= Task goal =
In full and without change, return each entry.

= Task material =
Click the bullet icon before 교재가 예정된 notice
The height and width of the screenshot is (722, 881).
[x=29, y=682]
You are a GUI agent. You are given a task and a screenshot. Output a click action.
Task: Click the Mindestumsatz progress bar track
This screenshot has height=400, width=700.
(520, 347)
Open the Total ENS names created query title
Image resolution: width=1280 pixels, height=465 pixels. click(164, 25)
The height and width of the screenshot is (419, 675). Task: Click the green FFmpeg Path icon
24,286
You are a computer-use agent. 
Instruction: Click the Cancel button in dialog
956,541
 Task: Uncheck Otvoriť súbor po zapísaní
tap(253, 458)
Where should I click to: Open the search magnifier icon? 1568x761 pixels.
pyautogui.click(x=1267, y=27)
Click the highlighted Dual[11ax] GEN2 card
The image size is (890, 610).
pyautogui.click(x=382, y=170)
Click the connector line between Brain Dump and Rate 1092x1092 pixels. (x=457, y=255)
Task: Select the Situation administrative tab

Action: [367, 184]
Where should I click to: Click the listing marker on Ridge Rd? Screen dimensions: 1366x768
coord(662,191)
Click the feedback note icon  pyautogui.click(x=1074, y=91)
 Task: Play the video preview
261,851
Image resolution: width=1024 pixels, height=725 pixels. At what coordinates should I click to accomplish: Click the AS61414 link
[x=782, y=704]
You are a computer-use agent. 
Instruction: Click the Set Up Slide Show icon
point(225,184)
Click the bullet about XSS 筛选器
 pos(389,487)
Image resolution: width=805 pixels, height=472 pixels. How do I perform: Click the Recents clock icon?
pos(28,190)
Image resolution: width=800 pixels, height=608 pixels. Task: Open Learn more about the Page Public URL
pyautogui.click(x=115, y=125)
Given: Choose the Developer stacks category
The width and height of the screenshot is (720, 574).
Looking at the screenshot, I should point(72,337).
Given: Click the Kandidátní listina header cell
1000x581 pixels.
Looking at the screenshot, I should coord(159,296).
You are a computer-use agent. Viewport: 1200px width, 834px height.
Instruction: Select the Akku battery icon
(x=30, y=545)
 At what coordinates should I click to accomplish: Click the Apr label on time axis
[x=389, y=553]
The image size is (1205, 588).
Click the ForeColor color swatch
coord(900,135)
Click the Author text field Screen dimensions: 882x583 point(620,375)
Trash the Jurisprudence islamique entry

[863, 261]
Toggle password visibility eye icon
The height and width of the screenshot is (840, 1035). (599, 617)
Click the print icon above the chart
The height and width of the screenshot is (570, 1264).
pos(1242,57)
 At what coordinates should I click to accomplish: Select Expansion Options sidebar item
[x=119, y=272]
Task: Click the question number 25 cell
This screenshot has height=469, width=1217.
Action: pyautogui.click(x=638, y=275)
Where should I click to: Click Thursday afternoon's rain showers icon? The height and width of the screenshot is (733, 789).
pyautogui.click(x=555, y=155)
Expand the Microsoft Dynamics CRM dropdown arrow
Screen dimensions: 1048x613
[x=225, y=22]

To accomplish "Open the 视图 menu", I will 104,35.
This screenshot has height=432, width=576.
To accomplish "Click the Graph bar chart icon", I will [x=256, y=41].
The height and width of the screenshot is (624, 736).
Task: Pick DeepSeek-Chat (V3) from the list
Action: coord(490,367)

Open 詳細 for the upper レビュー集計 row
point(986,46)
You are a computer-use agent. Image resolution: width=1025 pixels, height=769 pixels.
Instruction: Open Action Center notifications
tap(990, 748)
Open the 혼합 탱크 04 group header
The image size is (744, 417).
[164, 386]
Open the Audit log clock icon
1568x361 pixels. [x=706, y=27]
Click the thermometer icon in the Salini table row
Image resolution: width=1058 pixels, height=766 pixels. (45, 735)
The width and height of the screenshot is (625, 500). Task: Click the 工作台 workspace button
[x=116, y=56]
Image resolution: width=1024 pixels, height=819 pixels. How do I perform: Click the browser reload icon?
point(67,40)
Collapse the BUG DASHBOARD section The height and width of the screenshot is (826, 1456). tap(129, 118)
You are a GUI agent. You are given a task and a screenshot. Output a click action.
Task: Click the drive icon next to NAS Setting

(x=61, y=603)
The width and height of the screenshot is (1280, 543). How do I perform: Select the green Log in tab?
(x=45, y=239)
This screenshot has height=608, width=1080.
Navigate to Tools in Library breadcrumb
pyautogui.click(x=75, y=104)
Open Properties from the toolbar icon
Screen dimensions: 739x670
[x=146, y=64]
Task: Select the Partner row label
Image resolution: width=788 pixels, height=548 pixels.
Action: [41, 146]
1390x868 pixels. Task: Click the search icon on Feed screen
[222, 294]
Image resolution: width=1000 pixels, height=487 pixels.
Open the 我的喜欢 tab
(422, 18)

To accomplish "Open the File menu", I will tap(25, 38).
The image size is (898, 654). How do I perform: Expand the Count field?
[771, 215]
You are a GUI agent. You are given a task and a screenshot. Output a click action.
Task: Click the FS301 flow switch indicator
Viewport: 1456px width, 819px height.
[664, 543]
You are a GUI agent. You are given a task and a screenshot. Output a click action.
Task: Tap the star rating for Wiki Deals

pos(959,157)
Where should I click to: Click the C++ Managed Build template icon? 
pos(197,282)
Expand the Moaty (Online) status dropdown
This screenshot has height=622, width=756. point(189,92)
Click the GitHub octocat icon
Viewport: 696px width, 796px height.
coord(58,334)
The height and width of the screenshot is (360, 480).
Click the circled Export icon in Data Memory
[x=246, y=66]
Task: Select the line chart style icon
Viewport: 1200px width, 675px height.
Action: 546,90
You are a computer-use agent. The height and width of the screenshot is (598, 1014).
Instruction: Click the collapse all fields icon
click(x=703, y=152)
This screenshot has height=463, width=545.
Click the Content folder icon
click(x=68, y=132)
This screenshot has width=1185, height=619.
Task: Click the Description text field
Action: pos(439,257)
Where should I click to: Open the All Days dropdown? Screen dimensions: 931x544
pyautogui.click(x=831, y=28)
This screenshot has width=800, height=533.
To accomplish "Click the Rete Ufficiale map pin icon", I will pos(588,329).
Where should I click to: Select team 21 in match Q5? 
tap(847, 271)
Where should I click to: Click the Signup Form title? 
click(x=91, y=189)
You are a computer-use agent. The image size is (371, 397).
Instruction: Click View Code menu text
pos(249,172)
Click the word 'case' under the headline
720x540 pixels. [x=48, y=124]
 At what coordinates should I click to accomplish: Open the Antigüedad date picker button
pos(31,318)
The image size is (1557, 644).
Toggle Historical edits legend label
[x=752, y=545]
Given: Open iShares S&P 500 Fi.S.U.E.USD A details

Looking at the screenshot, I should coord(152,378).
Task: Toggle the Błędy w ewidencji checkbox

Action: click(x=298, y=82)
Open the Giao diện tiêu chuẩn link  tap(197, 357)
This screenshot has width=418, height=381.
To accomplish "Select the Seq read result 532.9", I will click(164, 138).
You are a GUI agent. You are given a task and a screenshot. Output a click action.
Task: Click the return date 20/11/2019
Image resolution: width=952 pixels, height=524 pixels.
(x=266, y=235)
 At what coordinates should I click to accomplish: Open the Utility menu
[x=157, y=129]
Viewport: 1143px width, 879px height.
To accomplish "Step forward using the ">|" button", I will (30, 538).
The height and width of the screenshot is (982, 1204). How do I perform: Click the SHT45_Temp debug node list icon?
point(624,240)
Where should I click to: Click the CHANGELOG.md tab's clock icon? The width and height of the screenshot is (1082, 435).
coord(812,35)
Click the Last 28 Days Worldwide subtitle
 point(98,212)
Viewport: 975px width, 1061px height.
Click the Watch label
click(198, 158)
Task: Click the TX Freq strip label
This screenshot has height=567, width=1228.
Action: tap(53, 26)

= Solution =
Click the bullet icon before 교재가 예정된 notice
The height and width of the screenshot is (722, 881).
[x=29, y=682]
You are a GUI agent. You are given a task and a screenshot. Output a click action.
Task: Click the Mindestumsatz progress bar track
This screenshot has height=400, width=700.
(520, 347)
Open the Total ENS names created query title
Image resolution: width=1280 pixels, height=465 pixels. click(164, 25)
The height and width of the screenshot is (419, 675). Task: Click the green FFmpeg Path icon
24,286
You are a computer-use agent. 
Instruction: Click the Cancel button in dialog
956,541
 Task: Uncheck Otvoriť súbor po zapísaní
tap(253, 458)
Where should I click to: Open the search magnifier icon? 1568x761 pixels.
pyautogui.click(x=1267, y=27)
Click the highlighted Dual[11ax] GEN2 card
The image size is (890, 610).
pyautogui.click(x=382, y=170)
Click the connector line between Brain Dump and Rate 1092x1092 pixels. (x=457, y=255)
Task: Select the Situation administrative tab

Action: [367, 184]
Where should I click to: Click the listing marker on Ridge Rd? Screen dimensions: 1366x768
coord(662,191)
Click the feedback note icon  pyautogui.click(x=1074, y=91)
 Task: Play the video preview
261,851
Image resolution: width=1024 pixels, height=725 pixels. At what coordinates should I click to accomplish: Click the AS61414 link
[x=782, y=704]
You are a computer-use agent. 
Instruction: Click the Set Up Slide Show icon
point(225,184)
Click the bullet about XSS 筛选器
 pos(389,487)
Image resolution: width=805 pixels, height=472 pixels. How do I perform: Click the Recents clock icon?
pos(28,190)
Image resolution: width=800 pixels, height=608 pixels. Task: Open Learn more about the Page Public URL
pyautogui.click(x=115, y=125)
Given: Choose the Developer stacks category
The width and height of the screenshot is (720, 574).
Looking at the screenshot, I should point(72,337).
Given: Click the Kandidátní listina header cell
1000x581 pixels.
Looking at the screenshot, I should coord(159,296).
You are a computer-use agent. Viewport: 1200px width, 834px height.
Instruction: Select the Akku battery icon
(x=30, y=545)
 At what coordinates should I click to accomplish: Click the Apr label on time axis
[x=389, y=553]
The image size is (1205, 588).
Click the ForeColor color swatch
coord(900,135)
Click the Author text field Screen dimensions: 882x583 point(620,375)
Trash the Jurisprudence islamique entry

[863, 261]
Toggle password visibility eye icon
The height and width of the screenshot is (840, 1035). (599, 617)
Click the print icon above the chart
The height and width of the screenshot is (570, 1264).
pos(1242,57)
 At what coordinates should I click to accomplish: Select Expansion Options sidebar item
[x=119, y=272]
Task: Click the question number 25 cell
This screenshot has height=469, width=1217.
Action: pyautogui.click(x=638, y=275)
Where should I click to: Click Thursday afternoon's rain showers icon? The height and width of the screenshot is (733, 789).
pyautogui.click(x=555, y=155)
Expand the Microsoft Dynamics CRM dropdown arrow
Screen dimensions: 1048x613
[x=225, y=22]

To accomplish "Open the 视图 menu", I will 104,35.
This screenshot has height=432, width=576.
To accomplish "Click the Graph bar chart icon", I will [x=256, y=41].
The height and width of the screenshot is (624, 736).
Task: Pick DeepSeek-Chat (V3) from the list
Action: coord(490,367)

Open 詳細 for the upper レビュー集計 row
point(986,46)
You are a computer-use agent. Image resolution: width=1025 pixels, height=769 pixels.
Instruction: Open Action Center notifications
tap(990, 748)
Open the 혼합 탱크 04 group header
The image size is (744, 417).
[164, 386]
Open the Audit log clock icon
1568x361 pixels. [x=706, y=27]
Click the thermometer icon in the Salini table row
Image resolution: width=1058 pixels, height=766 pixels. (45, 735)
The width and height of the screenshot is (625, 500). Task: Click the 工作台 workspace button
[x=116, y=56]
Image resolution: width=1024 pixels, height=819 pixels. How do I perform: Click the browser reload icon?
point(67,40)
Collapse the BUG DASHBOARD section The height and width of the screenshot is (826, 1456). tap(129, 118)
You are a GUI agent. You are given a task and a screenshot. Output a click action.
Task: Click the drive icon next to NAS Setting

(x=61, y=603)
The width and height of the screenshot is (1280, 543). How do I perform: Select the green Log in tab?
(x=45, y=239)
This screenshot has height=608, width=1080.
Navigate to Tools in Library breadcrumb
pyautogui.click(x=75, y=104)
Open Properties from the toolbar icon
Screen dimensions: 739x670
[x=146, y=64]
Task: Select the Partner row label
Image resolution: width=788 pixels, height=548 pixels.
Action: [41, 146]
1390x868 pixels. Task: Click the search icon on Feed screen
[222, 294]
Image resolution: width=1000 pixels, height=487 pixels.
Open the 我的喜欢 tab
(422, 18)

To accomplish "Open the File menu", I will tap(25, 38).
The image size is (898, 654). How do I perform: Expand the Count field?
[771, 215]
You are a GUI agent. You are given a task and a screenshot. Output a click action.
Task: Click the FS301 flow switch indicator
Viewport: 1456px width, 819px height.
[664, 543]
You are a GUI agent. You are given a task and a screenshot. Output a click action.
Task: Tap the star rating for Wiki Deals

pos(959,157)
Where should I click to: Click the C++ Managed Build template icon? 
pos(197,282)
Expand the Moaty (Online) status dropdown
This screenshot has height=622, width=756. point(189,92)
Click the GitHub octocat icon
Viewport: 696px width, 796px height.
coord(58,334)
The height and width of the screenshot is (360, 480).
Click the circled Export icon in Data Memory
[x=246, y=66]
Task: Select the line chart style icon
Viewport: 1200px width, 675px height.
Action: 546,90
You are a computer-use agent. The height and width of the screenshot is (598, 1014).
Instruction: Click the collapse all fields icon
click(x=703, y=152)
This screenshot has height=463, width=545.
Click the Content folder icon
click(x=68, y=132)
This screenshot has width=1185, height=619.
Task: Click the Description text field
Action: pos(439,257)
Where should I click to: Open the All Days dropdown? Screen dimensions: 931x544
pyautogui.click(x=831, y=28)
This screenshot has width=800, height=533.
To accomplish "Click the Rete Ufficiale map pin icon", I will pos(588,329).
Where should I click to: Select team 21 in match Q5? 
tap(847, 271)
Where should I click to: Click the Signup Form title? 
click(x=91, y=189)
You are a computer-use agent. The image size is (371, 397).
Instruction: Click View Code menu text
pos(249,172)
Click the word 'case' under the headline
720x540 pixels. [x=48, y=124]
 At what coordinates should I click to accomplish: Open the Antigüedad date picker button
pos(31,318)
The image size is (1557, 644).
Toggle Historical edits legend label
[x=752, y=545]
Given: Open iShares S&P 500 Fi.S.U.E.USD A details

Looking at the screenshot, I should coord(152,378).
Task: Toggle the Błędy w ewidencji checkbox

Action: click(x=298, y=82)
Open the Giao diện tiêu chuẩn link  tap(197, 357)
This screenshot has width=418, height=381.
To accomplish "Select the Seq read result 532.9", I will click(164, 138).
You are a GUI agent. You are given a task and a screenshot. Output a click action.
Task: Click the return date 20/11/2019
Image resolution: width=952 pixels, height=524 pixels.
(x=266, y=235)
 At what coordinates should I click to accomplish: Open the Utility menu
[x=157, y=129]
Viewport: 1143px width, 879px height.
To accomplish "Step forward using the ">|" button", I will (30, 538).
The height and width of the screenshot is (982, 1204). How do I perform: Click the SHT45_Temp debug node list icon?
point(624,240)
Where should I click to: Click the CHANGELOG.md tab's clock icon? The width and height of the screenshot is (1082, 435).
coord(812,35)
Click the Last 28 Days Worldwide subtitle
 point(98,212)
Viewport: 975px width, 1061px height.
Click the Watch label
click(198, 158)
Task: Click the TX Freq strip label
This screenshot has height=567, width=1228.
Action: tap(53, 26)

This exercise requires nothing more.